CO2 emisyonlarının azaltılabilmesi için Avrupa Birliği de çeşitli çalışmalar yürütüyor. Bunlardan biri de otomobil dünyasını ilgilendiriyor. Avrupa Komisyonu, Fit For 55 adı verilen ve Avrupa Birliği ülkelerinde CO2 emisyonlarını 2030 yılında bugün geçerli olan kısıtlamalara göre yüzde 55 oranında, 2035 yılında yüzde 100 düşürmeye, yani tamamen ortadan kaldırmaya yönelik bir taslak hazırlandı. Bu çalışmaya göre 2035 yılında benzinli ve dizellerin yanı sıra hibrit otomobiller de veda etmek zorunda kalacak. Tabii, 27 üye ülkenin bu planı kabul etmesi gerekiyor. Avrupa Birliği’nde CO2 emisyonunun yüzde 12’si otomobillerden geliyor. Eğer bu plan gerçekleşirse 2035 yılında satılacak otomobiller tamamı elektrikli (BEV) ve yakıt hücreli (Fuel Cell) modellerden oluşacak.
Daha önce 2030 için belirlenen CO2 azaltım hedefi yüzde 37,5’tu. Otomobil firmalarının halen geçerli 95 g/km emisyon hedefini tutturmakta çok zorlanmaları ve ağır cezalar ödemeleri nedeniyle hibrit teknolojisine hızlı bir şekilde dönmeye başladıkları günümüzde bu planın kabul edilmesi durumunda elektrikli modellere dönüş için ellerini çok çabuk tutmaları gerekecek. BMW, Mercedes, Jaguar, MINI, VW Grubu ve PSA Grubu elektrikli modeller üretmeye başladı. Opel gibi bazı markalar da 2030’dan önce tüm modellerinin elektrikli olacağını açıkladı. Renault da elektrikli modellerini ardı ardına tanıtıyor. Ancak yine de Fransa’nın en azından şarj edilebilir hibritlere 2040’a kadar izin verilmesi yönünde eğilimi olduğu konuşuluyor.
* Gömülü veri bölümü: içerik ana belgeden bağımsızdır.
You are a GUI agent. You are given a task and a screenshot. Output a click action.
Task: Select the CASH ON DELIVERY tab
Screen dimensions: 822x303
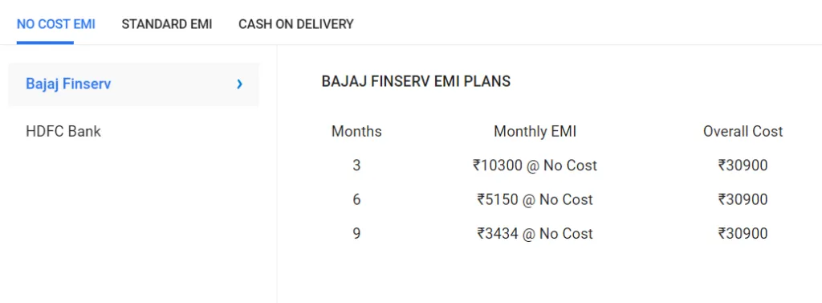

Bir diğer önemli nokta da 2025 yılına kadar üye ülkelerin en az her 60 km’de şarj istasyonu ve her 150 km’de hidrojen dolum istasyonu kurmasının istenmesi. 2030 yılında bugünkülere ek olarak 3,5 milyon, 2050 yılında ise 16,3 milyon adet şarj istasyonu kurulması hedefleniyor.
Anlayacağınız, elektrikli otomobile dönüşüm beklediğimizden hızlı olacak gibi görünüyor. Bakalım Türkiye, bu dönüşüme ayak uydurabilecek mi?